Court Overturns Home School Visits
Massachusetts' highest court has ruled that school officials in Lynn, Mass., do not have the right to visit home schools to monitor how students are being taught.
Two families had challenged a Lynn school board's policy requiring parents of home-schooled children to allow visits from school officials. If parents did not comply, the school system would not approve home education plans and parents could face prosecution for truancy.
In the unanimous Dec. 16 decision, the Massachusetts Supreme Judicial Court reversed a lower court's decision allowing mandated home visits.
James Mazareas, the superintendent of the 15,000-student district, said the Lynn schools were updating their home school policies.
--Kerry A. White
Soros Offers After-School Funds
George Soros has committed $6.25 million to provide thousands of Baltimore students with access to after-school programs.
The billionaire philanthropist, who heads the Open Society Institute, offered the support last month on the condition that another $12 million be raised for the three-year effort. The money will go to the Safe and Sound Campaign, a local initiative aimed at improving the lives of the city's children. Baltimore Mayor Kurt L. Schmoke has already pledged $1 million.
Mr. Soros' philanthropy also is underwriting an extensive after-school effort in New York City, where the institute has its headquarters.

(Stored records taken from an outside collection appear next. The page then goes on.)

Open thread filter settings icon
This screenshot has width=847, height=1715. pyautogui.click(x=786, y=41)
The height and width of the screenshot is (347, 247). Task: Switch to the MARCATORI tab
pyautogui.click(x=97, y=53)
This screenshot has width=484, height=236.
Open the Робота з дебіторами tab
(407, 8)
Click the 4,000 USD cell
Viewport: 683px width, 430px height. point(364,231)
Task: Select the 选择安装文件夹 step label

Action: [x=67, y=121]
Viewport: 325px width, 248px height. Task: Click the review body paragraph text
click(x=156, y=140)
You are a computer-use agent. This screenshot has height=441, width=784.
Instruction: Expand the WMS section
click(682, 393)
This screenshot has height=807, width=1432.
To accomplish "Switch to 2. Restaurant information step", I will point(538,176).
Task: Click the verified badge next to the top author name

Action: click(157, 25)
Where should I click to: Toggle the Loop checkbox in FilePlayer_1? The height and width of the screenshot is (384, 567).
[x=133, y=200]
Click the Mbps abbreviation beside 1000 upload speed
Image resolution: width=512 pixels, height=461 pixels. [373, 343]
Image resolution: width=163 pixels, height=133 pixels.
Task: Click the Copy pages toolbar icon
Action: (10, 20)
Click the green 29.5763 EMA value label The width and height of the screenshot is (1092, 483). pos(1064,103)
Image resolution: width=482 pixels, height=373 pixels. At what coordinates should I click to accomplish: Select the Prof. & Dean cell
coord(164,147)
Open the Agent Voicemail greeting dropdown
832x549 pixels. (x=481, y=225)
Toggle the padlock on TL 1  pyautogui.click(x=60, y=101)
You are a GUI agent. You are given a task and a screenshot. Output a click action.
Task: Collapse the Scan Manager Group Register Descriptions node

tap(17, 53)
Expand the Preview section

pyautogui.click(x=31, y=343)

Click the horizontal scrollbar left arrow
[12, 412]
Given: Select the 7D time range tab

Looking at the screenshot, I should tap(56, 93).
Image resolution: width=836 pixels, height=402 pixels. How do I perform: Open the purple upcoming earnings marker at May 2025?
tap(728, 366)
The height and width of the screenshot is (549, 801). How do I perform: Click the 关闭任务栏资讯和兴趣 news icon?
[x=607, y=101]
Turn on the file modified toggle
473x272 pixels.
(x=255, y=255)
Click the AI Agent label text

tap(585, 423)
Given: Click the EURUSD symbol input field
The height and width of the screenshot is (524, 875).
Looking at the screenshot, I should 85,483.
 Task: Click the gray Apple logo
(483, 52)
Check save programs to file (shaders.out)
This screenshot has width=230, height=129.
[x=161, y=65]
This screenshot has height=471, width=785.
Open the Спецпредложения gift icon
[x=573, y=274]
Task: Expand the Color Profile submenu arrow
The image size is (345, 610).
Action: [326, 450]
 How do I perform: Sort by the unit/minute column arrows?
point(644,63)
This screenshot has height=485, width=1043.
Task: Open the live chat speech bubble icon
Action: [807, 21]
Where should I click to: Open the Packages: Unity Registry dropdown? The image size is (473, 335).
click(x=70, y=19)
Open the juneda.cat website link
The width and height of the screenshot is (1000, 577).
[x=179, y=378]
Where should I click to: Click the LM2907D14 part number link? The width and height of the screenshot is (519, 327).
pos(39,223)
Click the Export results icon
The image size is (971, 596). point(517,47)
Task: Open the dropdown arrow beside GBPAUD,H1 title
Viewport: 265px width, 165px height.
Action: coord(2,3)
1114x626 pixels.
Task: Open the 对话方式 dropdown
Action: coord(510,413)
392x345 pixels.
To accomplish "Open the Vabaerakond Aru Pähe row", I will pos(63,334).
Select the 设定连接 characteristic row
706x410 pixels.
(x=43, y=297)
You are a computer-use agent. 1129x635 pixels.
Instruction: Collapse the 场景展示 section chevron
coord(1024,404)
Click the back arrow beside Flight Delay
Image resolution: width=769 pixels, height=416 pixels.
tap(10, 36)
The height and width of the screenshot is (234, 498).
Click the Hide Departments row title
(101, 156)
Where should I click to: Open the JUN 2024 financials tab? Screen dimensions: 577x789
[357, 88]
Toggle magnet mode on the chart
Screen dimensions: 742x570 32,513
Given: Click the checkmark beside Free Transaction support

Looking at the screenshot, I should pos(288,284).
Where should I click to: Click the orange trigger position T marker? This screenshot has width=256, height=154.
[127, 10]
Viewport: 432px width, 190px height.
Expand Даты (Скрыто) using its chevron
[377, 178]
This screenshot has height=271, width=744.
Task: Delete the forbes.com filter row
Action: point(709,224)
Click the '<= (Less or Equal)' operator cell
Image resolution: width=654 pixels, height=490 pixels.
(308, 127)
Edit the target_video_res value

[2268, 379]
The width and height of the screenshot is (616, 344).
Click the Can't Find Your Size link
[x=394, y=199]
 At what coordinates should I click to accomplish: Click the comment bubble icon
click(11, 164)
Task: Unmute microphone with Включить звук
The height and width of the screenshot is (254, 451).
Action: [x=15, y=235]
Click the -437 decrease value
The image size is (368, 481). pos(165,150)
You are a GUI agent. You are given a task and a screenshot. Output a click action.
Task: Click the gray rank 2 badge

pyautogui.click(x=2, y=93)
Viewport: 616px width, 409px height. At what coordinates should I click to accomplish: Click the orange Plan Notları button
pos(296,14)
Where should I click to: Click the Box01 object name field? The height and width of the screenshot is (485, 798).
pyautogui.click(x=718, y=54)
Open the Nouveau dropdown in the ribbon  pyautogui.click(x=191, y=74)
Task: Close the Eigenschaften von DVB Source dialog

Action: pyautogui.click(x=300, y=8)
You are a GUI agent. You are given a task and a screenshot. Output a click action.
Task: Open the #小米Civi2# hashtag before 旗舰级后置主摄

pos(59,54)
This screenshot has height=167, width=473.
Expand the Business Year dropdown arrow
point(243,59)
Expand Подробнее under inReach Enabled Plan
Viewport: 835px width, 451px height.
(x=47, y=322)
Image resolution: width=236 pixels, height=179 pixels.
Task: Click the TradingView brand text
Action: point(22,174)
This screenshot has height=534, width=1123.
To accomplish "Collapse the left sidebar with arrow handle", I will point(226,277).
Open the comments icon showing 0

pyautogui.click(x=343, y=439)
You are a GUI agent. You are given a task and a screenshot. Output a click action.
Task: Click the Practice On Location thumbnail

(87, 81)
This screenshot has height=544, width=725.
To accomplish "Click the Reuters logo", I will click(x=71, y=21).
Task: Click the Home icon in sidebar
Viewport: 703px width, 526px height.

The institute committed $125 million last spring--to be matched 3-to-1 by funding from other sources--to support after-school programs in 500 schools throughout New York state over the next five years.
Honor Society Admittance Ordered
A federal court has ordered the National Honor Society to admit two Kentucky high school seniors.
Somer Chipman, 17, and Chasity Glass, 17, were denied membership last spring in the group's local chapter at Grant County High school in Williamstown, Ky., because one was pregnant and the other had already given birth, according to the lawsuit filed by the American Civil Liberties Union's Women's Rights Project.
A preliminary injunction issued last month allows the girls to be admitted to the society for the rest of their senior year while they wait for their case to go to trial.
School officials said they would comply with the court's order even though they did not believe they discriminated against the girls.
--Karen L. Abercrombie
Detroit Schools Liable for Firing
A U.S. District Court jury has found the Detroit school system and its former superintendent, David Snead, liable for improperly dismissing a consultant.
Peter Stenger was awarded $373,500 to settle his claim that in 1995 the 180,000-student district broke his contract and violated the state's whistle-blower act when he threatened to report financial errors he discovered. ("With Board Opposition Mounting, Snead Resigns as Detroit Superintendent," Nov. 5, 1997.)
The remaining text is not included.